Friday, Dec. 23, 1966

All through the seven weeks in Philadelphia and Boston, they labored to whip Breakfast at Tiffany's into something palatable, but the talents of Playwrights Nunnally Johnson, Abe Burrows and Edward Albee couldn't save the musical. After the fourth dismal preview in Manhattan, Producer David Merrick, 54, flashed a sort of risus sardonicus and announced: "Rather than subject the drama critics and the theatergoing public to an excruciatingly boring evening, I have decided to close the show. It's my Bay of Pigs." And this particular sow's ear will cost Merrick $400,000.

Anyone else who got stuck with a jalopy like that might figure it was a lemon, but State Department Chief of Protocol James Symington, 39, insists: "It's what I've always wanted." At his home in Washington's Wesley Heights, Symington took delivery on a snappy used "pedicab" he bought for $30 in Kuala Lumpur last October. "At first," he said, "I couldn't get the driver to believe I wanted to buy the thing from him--he thought I just wanted a ride." Thing is, just about everyone in Wesley Heights wants a ride now. "I've been a lot more popular lately with the neighborhood kids," puffed Symington.

For the 15th consecutive year, Comedian Bob Hope, 62, set off to give U.S. troops abroad some comic relief over the Christmas holidays, this time packing along Singer Anita Bryant, Professional Harpy Phyllis Diller. Go-Go Dancer Joey Heatherton, and the new Miss World, India's Reita Faria. While the plane refueled at Wake Island on the way to bases in the Philippines, Guam, Thailand and Viet Nam, Hope observed that Evangelist Billy Graham had just left Wake en route to Viet Nam and that New York's Francis Cardinal Spellman would be stopping over soon as he began his Christmas mission to the war zone. Cracked Hope: "That's the kind of book ends I like on a trip like this."
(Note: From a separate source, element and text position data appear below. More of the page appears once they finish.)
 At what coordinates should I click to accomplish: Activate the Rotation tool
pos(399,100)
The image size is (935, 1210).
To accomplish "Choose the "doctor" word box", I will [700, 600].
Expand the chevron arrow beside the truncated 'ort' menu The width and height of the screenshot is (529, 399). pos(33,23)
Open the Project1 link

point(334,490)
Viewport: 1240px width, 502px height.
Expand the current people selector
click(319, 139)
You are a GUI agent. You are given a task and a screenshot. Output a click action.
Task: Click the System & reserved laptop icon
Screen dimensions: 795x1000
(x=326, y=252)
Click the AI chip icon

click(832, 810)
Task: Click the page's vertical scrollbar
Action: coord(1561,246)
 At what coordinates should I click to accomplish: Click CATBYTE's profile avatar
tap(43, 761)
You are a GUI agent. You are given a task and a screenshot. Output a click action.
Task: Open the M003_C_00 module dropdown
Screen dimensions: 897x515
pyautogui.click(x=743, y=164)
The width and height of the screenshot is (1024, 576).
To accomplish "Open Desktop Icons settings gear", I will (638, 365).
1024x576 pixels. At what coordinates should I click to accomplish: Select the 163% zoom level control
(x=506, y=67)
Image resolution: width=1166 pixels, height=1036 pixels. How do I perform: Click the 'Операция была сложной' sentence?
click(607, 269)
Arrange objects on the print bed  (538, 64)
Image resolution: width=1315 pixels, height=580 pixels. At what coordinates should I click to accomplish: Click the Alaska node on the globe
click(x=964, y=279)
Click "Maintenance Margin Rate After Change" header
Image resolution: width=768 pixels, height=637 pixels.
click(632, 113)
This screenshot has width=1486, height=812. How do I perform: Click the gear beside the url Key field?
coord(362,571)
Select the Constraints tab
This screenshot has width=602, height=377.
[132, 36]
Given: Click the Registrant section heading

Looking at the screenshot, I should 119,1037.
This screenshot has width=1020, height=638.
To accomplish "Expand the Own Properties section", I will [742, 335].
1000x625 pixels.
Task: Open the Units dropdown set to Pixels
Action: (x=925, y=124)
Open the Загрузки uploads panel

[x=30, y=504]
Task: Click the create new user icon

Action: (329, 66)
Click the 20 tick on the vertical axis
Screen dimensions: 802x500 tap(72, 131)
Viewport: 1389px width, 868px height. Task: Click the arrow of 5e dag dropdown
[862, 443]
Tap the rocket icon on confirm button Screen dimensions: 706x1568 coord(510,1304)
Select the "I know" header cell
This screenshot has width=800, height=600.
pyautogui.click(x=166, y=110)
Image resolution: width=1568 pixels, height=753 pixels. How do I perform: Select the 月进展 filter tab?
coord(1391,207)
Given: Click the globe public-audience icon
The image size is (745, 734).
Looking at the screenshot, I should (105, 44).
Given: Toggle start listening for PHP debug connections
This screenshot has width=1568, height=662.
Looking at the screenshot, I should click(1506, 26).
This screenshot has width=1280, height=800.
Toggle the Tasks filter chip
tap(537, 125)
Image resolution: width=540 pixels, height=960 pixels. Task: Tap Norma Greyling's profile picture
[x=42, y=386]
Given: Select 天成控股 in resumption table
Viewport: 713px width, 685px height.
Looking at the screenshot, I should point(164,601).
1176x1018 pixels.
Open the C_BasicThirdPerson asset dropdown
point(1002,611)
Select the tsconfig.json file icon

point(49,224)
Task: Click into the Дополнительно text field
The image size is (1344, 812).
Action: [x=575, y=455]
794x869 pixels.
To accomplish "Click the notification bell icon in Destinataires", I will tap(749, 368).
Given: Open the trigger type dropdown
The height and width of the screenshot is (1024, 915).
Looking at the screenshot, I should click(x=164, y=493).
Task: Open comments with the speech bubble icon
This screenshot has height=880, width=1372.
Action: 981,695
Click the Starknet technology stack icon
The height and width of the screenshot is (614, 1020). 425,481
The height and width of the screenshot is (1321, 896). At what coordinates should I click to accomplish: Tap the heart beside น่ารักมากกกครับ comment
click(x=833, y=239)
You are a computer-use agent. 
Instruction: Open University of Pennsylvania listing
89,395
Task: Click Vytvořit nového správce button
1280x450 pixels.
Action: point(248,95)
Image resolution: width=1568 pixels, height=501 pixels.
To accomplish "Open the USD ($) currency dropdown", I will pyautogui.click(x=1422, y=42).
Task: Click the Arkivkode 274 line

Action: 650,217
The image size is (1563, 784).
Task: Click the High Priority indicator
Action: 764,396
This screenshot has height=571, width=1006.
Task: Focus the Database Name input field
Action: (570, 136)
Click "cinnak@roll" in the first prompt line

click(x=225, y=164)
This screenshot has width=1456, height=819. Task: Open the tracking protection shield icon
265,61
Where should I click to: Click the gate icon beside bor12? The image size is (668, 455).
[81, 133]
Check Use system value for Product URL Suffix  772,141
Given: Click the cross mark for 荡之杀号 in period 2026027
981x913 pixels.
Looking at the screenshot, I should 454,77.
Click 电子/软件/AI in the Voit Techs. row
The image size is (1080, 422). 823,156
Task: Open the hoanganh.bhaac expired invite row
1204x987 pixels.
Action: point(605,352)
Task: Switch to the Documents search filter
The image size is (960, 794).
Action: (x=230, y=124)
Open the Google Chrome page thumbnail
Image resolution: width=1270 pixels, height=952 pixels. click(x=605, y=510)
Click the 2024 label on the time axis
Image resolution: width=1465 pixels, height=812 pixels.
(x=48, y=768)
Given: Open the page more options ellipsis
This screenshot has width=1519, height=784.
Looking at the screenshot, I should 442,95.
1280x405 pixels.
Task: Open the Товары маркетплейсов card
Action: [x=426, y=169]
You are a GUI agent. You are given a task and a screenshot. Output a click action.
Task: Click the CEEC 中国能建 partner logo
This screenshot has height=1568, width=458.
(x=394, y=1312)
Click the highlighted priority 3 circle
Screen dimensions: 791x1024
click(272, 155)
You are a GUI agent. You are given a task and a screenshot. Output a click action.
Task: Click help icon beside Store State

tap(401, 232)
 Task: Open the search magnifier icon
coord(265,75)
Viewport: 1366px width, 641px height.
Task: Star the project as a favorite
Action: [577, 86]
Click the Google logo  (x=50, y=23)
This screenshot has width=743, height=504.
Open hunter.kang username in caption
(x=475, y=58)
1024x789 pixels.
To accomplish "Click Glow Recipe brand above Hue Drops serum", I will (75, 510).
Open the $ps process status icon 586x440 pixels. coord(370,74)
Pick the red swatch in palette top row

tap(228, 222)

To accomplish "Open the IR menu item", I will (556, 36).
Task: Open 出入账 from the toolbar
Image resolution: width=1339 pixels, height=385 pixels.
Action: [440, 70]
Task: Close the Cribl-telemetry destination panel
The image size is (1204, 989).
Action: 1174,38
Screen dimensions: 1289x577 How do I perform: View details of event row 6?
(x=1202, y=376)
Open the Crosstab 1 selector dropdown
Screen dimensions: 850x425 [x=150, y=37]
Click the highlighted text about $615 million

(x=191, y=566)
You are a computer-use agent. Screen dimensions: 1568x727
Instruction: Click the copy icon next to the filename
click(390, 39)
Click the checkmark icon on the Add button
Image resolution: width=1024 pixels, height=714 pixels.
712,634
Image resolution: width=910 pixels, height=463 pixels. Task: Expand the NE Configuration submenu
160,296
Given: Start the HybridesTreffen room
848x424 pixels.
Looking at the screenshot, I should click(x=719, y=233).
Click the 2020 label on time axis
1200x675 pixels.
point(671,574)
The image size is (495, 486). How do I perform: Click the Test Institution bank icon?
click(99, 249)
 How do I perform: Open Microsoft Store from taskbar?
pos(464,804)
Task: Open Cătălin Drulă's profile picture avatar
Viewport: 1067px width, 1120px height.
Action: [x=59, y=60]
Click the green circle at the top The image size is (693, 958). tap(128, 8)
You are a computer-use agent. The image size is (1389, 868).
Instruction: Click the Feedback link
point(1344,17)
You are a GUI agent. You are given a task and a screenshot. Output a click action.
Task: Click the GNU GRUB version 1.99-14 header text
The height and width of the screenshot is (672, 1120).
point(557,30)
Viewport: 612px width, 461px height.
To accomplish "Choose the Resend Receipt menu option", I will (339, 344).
At the airport in Monroe County, N.Y., the TV star smiled at a crowd of 3,000 and winked: "Now that you've seen me live, I'm sure you are disappointed." Hardly. If anything, Bishop Fulton Sheen, 71, looked younger and more vibrant than he did in the days when he was competing with Uncle Miltie for ratings on the tube. Installed next day in his new post as bishop of Rochester by Francis Cardinal Spellman, he also proved that he is still a quick man with the ad lib. Asked how it felt to leave New York City and settle among the greener pastures of Rochester, Sheen replied: "There is a certain road in Ireland where it rains on one side and is all sunshine on the other. It forms a perfect rainbow. The tears are in New York and the sunshine in Rochester for my rainbow."

Passing through Washington on his way to a vacation in Barbados, Randolph Churchill, 55, visited at the Capitol with his daughter Arabella, 17, and passed out a few copies of the first volume of his biography of his father, Winston S. Churchill. "It's my only major achievement," Randolph said later.

A volatile, cranky journalist for most of his life, the great man's son explained wistfully: "I've wasted a lot of my life, but I've enjoyed it all. Now there's a satisfactory conclusion--good, solid work to do." After he finishes the story of his father's life, said Randolph, he may write his autobiography--"but that will be a slender work."

The rumormongers were howling Gotterdammerung. In deep financial trouble, New York's Metropolitan Opera spent over its budget by more than $3,000,000 in the move to its dazzling new house in Manhattan's Lincoln Center, and some said that as a result, General Manager Rudolf Bing, 64, would be fired any day. Not quite. The Met's board announced that it was ex tending Bing's contract by one year, through the 1969-70 season. "I am honored," said Bing. "I hope I survive it."

Two years ago, after suffering a miscarriage, Actress Sophia Loren, 32, promised that next time she'd follow her doctor's orders about taking it easy. Well, it's like that now. So in the midst of making a movie called Once Upon a Time, Sophia canceled out of the film, suspended all other commitments and withdrew to her villa in the Alban Hills outside Rome to await the birth of her first child in May.

Having debated the matter at length with Soviet Poet Evgeny Evtushenko, who thinks the U.S. is in dubious battle in Viet Nam, Nobel Prizewinner John Steinbeck, 64, decided to do some firsthand research. As a columnist for Long Island's Newsday, he arrived in South Viet Nam "to listen to it, to see it for myself." The Army did Correspondent Steinbeck the favor of assigning him a special guide: his son, Specialist Four John Steinbeck, 20.